What if it was possible to take NAM without harming the sirtuins?  According to some researchers, it could be. This study concluded that NAM only inhibits SIRT1 activity in vitro (in a petri dish), but can actually support it in living organisms.  From the abstract: 

“Since the finding that NAM exerts feedback inhibition to the sirtuin reactions, NAM has been widely used as an inhibitor in the studies where SIRT1, a key member of sirtuins, may have a role in certain cell physiology.

“However, once administered to cells, NAM is rapidly converted to NAD+ and, therefore, the cellular concentration of NAM decreases rapidly while that of NAD+ increases.

“The result would be an inhibition of SIRT1 for a limited duration, followed by an increase in the activity. This possibility raises a concern on the validity of the interpretation of the results in the studies that use NAM as a SIRT1 inhibitor.”

If this study is correct, it could make sense to take NAM for anti-aging. But the problem appears to come in when NAM builds up in the cells and is not being converted fast enough into NAD. At that point, NAM essentially clogs up the cellular machinery, interfering with SIRT1 and the other sirtuins. Taking NAM may not directly shut down SIRT1, but if it builds up in the body, the SIRT1 gene can shut down.

This is the great advantage of both NR and NMN: they don’t result in a build-up of NAM, so don’t shut down the sirtuin genes.

The NAMPT salvage pathway

The possibility of excess NAM shutting down the sirtuins suggests that while providing the building blocks for creating NAD is important, it’s just as important to support the NAMPT pathway, a key enzymatic reaction which prevents excess levels of NAM from building up in our cells. (We have lots of NAMPT when we’re young, but as we age, levels of NAMPT decline and NAM builds up in the cells.)

Several products have been shown to support the NAMPT pathway. This web page lists some key ones as:

  • niacin
  • vitamin B12
  • creatine
  • resveratrol
  • magnesium
  • grape seed extract

“… and eat your apigenin!”

Another key ingredient to consider supplementing with is apigenin, a natural compound which has remarkable medicinal qualities.
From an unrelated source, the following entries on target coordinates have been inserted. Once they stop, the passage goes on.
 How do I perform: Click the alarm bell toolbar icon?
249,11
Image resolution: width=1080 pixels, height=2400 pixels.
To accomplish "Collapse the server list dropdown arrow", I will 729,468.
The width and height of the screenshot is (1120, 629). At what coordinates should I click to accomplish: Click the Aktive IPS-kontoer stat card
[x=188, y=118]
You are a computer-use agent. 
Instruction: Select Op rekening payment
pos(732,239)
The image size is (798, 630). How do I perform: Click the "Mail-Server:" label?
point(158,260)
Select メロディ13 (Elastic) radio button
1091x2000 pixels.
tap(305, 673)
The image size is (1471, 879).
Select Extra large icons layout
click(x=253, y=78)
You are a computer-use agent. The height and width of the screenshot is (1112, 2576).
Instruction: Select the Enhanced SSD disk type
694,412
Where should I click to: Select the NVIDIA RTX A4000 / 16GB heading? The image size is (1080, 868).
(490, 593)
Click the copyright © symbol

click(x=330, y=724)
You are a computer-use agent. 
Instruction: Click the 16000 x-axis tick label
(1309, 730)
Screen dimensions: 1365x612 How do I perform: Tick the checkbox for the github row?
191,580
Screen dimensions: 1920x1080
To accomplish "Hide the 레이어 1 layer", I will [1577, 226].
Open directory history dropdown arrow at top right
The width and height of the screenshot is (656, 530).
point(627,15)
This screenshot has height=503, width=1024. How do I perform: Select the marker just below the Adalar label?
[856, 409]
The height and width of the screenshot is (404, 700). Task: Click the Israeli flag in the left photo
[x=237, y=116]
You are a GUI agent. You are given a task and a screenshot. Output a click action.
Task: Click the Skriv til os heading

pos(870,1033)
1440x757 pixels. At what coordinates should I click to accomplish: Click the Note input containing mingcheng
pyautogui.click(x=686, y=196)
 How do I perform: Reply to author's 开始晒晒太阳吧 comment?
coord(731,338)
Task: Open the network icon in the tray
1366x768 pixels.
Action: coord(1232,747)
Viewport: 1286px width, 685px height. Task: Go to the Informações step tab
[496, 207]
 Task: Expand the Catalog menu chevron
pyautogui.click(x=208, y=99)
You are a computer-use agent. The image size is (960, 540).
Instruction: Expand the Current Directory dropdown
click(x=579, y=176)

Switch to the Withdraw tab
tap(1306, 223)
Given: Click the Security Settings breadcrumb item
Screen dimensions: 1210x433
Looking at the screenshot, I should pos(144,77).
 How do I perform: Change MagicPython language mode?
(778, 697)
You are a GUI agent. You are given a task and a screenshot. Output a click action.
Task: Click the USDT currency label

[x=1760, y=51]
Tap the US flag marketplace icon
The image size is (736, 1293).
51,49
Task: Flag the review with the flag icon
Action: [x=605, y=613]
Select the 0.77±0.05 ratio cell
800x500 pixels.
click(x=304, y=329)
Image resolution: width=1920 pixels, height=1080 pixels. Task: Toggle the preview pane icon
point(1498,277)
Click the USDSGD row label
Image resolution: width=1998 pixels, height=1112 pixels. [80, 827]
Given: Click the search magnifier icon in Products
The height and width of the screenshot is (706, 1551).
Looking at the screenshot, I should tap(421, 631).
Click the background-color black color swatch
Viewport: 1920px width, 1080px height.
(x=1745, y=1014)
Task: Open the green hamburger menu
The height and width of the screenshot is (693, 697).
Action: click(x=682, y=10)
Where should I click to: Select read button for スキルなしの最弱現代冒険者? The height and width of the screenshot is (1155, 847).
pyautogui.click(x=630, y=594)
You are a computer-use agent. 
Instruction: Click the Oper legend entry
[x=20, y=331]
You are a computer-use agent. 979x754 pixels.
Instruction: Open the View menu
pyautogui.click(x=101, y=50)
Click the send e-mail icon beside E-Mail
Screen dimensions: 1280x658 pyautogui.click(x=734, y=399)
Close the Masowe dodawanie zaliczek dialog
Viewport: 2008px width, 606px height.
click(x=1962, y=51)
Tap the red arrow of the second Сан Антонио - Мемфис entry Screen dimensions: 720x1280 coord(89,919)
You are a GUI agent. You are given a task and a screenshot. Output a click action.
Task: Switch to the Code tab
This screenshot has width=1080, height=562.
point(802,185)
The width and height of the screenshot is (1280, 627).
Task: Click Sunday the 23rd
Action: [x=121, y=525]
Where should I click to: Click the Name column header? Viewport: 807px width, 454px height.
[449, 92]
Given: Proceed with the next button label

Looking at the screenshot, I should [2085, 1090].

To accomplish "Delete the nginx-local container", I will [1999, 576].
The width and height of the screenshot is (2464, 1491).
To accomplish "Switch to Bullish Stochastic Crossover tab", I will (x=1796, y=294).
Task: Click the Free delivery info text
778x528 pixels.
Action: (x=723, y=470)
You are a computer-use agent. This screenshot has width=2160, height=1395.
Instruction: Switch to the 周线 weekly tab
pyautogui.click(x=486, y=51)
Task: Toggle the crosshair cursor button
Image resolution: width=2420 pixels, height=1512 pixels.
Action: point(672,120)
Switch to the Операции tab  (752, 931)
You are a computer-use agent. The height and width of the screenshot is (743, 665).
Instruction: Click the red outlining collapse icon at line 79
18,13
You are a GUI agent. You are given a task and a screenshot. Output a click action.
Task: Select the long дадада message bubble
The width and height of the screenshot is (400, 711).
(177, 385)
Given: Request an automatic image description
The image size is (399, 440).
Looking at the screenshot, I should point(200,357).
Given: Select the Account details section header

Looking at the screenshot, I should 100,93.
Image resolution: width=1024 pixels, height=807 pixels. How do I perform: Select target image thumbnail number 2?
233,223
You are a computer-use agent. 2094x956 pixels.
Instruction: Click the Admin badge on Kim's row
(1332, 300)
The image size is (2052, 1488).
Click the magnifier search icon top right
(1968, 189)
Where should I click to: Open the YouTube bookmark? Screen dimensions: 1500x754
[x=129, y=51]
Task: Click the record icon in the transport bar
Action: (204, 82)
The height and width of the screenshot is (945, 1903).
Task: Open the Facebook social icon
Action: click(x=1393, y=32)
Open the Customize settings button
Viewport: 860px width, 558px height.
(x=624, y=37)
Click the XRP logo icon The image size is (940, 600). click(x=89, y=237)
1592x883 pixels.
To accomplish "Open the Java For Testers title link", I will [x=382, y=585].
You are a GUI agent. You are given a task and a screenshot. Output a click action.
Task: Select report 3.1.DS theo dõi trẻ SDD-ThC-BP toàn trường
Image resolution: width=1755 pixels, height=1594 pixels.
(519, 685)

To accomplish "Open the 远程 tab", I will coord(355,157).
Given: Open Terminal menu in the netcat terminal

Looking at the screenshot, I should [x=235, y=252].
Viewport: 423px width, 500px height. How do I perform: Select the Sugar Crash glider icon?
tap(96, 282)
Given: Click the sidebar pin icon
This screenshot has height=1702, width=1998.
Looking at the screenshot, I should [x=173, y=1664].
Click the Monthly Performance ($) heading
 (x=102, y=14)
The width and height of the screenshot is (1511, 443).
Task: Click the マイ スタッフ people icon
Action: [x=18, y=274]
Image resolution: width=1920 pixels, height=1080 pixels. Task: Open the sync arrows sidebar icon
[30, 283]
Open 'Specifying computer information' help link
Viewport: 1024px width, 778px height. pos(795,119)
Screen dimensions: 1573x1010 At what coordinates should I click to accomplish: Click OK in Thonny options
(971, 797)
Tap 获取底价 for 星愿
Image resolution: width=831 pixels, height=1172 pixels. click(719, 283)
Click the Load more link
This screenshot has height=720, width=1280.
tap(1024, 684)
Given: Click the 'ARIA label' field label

It’s anti-carcinogenic; supports muscle growth; supports endurance; is protective against dementia; and prevents the build-up of an enzyme called CD38. This is important because CD38 destroys NAD in the body.

Apigenin is found in high levels in parsley, particularly organic dried parsley. A teaspoon of dried parsley has as much NAD as an entire cup full of fresh parsley leaves.

My own strategy for maintaining high NAD levels as I age is to:

  • do lots of fasting
  • take hot/cold showers (to trigger heat shock and cold shock)
  • take ice baths (just for cold shock)
  • do HIIT exercise
  • take saunas
  • take NMN along with resveratrol in the mornings
  • take niacin at night along with chromium
  • and to drink a very low-carb juice fortified with dried parsley every morning.